Giordano Bruno: Philosopher/Heretic

Giordano Bruno was a philosopher before his time.

Giordano Bruno: Philosopher/Heretic By Ingrid D. Rowland Farrar, Straus and Giroux 400 pp. $27

During the 15th and 16th centuries, Europe underwent an information revolution unprecedented in the history of mankind.

The invention of the compass, the printing press, and the telescope, the translation of the Bible into the vernacular, the rediscovery of classical Greek philosophy, and the discoveries of the New World, gunpowder, and that the Earth was not the center of the universe – all instigated radical shifts in the thinking that had dominated the mental landscape for centuries.

Occasionally the shifts were seen as good things. More frequently, they were fiercely resisted by church and state authorities. Moreover, the great thinkers, writers, pioneers, and scientists of the age – Leonardo da Vinci, Erasmus, Galileo, Luther, and Tycho Brahe to name a few – were often persisting in their work in the face of unparalleled persecution.

Giordano Bruno: Philosopher/Heretic is Ingrid Rowland’s portrait of a lesser known, though no less daring, Italian, whose religious, philosophical, and scientific quests helped to usher in the modern age of science and mathematics.

Shaped by the priesthood
Filippo Bruno was born in Nola, in southern Italy, in 1548. He was the precocious only child of a mercenary soldier. At 17 he was sent to the convent of San Domenico Maggiore in Naples to train for the priesthood. There, in the rigorous academic atmosphere that was Renaissance Naples, he studied and learned to emulate or argue with the writings of Aristotle and Plato, as well as those of Thomas Aquinas, Marsilio Ficino, and Giles of Viterbo.
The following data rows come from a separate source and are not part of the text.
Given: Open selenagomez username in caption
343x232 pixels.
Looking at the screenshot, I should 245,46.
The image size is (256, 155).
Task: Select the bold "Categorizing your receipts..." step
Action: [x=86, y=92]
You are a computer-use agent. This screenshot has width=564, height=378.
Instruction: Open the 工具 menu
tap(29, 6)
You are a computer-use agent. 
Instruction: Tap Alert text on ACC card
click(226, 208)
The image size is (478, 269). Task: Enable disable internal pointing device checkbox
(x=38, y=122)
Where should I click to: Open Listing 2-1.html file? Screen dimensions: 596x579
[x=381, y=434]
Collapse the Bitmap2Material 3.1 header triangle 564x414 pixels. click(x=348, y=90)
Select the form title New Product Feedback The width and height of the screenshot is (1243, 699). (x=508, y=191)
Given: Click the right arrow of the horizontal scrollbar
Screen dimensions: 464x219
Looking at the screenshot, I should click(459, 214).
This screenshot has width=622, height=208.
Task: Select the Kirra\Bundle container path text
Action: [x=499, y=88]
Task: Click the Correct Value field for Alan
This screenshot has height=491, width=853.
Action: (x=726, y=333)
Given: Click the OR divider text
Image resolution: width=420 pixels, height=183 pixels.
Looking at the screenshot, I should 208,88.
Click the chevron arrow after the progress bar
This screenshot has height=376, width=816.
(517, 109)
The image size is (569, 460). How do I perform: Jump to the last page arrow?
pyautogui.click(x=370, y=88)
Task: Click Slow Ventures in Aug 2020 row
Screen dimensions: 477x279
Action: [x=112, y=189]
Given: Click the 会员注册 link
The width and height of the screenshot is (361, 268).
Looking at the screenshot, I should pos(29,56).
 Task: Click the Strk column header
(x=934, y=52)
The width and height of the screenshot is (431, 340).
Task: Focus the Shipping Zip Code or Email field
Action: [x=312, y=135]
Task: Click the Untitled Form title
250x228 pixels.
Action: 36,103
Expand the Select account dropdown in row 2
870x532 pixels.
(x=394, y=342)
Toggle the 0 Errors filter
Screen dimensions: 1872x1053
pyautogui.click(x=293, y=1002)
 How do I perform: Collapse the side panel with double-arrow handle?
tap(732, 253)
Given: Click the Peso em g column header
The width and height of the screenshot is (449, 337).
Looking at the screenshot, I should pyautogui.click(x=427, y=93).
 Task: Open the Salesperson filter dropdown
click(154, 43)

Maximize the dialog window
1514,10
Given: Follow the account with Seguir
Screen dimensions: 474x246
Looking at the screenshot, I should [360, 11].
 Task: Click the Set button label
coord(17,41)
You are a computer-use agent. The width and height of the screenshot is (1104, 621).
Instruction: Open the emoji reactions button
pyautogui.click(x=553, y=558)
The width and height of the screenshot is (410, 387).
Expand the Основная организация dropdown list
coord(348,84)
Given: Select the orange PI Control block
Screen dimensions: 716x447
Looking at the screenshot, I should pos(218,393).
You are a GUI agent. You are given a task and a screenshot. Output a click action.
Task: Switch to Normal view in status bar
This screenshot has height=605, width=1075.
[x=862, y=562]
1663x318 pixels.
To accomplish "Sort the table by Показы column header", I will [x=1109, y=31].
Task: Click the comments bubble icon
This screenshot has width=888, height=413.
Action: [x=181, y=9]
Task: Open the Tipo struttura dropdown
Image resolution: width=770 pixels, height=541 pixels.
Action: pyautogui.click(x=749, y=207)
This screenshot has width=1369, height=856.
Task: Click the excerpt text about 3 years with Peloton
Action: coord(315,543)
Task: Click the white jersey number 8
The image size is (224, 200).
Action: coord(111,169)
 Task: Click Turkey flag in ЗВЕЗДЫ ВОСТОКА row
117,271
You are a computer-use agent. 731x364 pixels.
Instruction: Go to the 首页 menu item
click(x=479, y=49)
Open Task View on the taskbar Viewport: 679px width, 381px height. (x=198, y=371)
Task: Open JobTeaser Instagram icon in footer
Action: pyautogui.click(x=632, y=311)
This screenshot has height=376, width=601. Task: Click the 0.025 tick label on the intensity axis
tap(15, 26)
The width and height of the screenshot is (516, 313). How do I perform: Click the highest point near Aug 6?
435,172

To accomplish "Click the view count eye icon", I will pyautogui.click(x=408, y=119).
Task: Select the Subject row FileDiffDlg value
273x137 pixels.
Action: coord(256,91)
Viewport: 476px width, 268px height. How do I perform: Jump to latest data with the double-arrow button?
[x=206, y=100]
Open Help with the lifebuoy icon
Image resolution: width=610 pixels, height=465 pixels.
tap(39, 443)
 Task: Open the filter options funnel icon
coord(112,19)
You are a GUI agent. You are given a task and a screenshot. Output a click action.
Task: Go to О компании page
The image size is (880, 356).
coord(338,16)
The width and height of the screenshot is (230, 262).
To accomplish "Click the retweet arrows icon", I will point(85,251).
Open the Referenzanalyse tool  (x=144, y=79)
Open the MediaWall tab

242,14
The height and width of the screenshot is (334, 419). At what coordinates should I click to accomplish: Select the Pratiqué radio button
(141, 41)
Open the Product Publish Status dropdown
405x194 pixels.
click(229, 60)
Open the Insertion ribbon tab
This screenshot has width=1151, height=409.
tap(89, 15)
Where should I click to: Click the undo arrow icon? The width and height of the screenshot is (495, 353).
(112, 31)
He took his vows as a friar of the order in 1566, and assumed the name Giordano. Although he would spend the next 10 years of his life pursuing his studies, including developing his own method of memorization, eventually the reactionary crackdowns of the Inquisition would force him into the life of a peripatetic scholar and teacher.

His travels took him from Switzerland to Paris to England to Germany to Prague and back to Italy. But wherever he went, an irascible nature and fiery intellectual pride drove him into conflict with local academics, whom he bitterly reviled and caricatured.

Profuse thinker, writer
Yet throughout his life, he wrote and published copiously: poetry, plays, books on the art of memory, philosophical tracts, and essays expounding his evolving theories of infinity. His attempts to find an adequate means to measure and calculate both the infinite and the infinitesimal led directly to his formulation of atomic theory.

Unsurprisingly, his theories were far too expansive and threatening to the dogmatic religious authorities of his day. Thus, after nearly a decade in prison, first in Venice and then in Rome, he was condemned as a heretic by the Inquisition in 1600 and suffered a heretic’s fate: burned at the stake.

Still, Ms. Rowland’s “Giordano Bruno: Philosopher/Heretic” is less a biography of the man than a largely uncritical examination of his vast literary and philosophical output, with the few facts of his life offered as source material or a mere framework for the discussion of his writings.

The early chapters are a testament to the risks of speaking out or thinking originally in a society ruled by a repressive regime.

Because of the lack of factual information, the author frequently substitutes conjecture and inference such as “[he] must have read” or “must have known” or “must have met” for factual evidence.

Further, Rowland assumes a specialist’s knowledge of Renaissance politics, religion, and philosophy which may leave one wanting for the nonexistent Cliff Notes on philosophers and significant figures of the Counter-Reformation in Rome and Naples.

And as Bruno wrote copiously, so does Rowland quote copiously – page upon 8-point-type page of it, much of it imponderably obscure. Only rarely does she attempt to convey the color, vigor, and clamor of life in a Renaissance city.

Frequently tangled in the web of her own scholarship and Bruno’s sophistry, she seems unable to distinguish between Bruno’s flights of insightful genius, which, as in the works of many Renaissance authors, lie cheek by jowl with ideas we now find arcane or hopelessly naive.

For the sake of knowledge
But “Giordano Bruno: Philosopher/Heretic” is not without merit. It is a rare excursion into the cosmos of sumptuous prose and philosophical delight as exemplified by Giles of Viterbo, Erasmus of Rotterdam, and Giordano Bruno.

It is a venture into a lost world where man’s pursuit of spiritual understanding and wisdom made for bestseller reading – and where such journeys into the uncharted territory of infinity led these philosophers to examine ideas which although rejected at the time, proved to be modern beyond their and our wildest dreams.

M.M. Bennetts is a freelance writer living in Hampshire, England.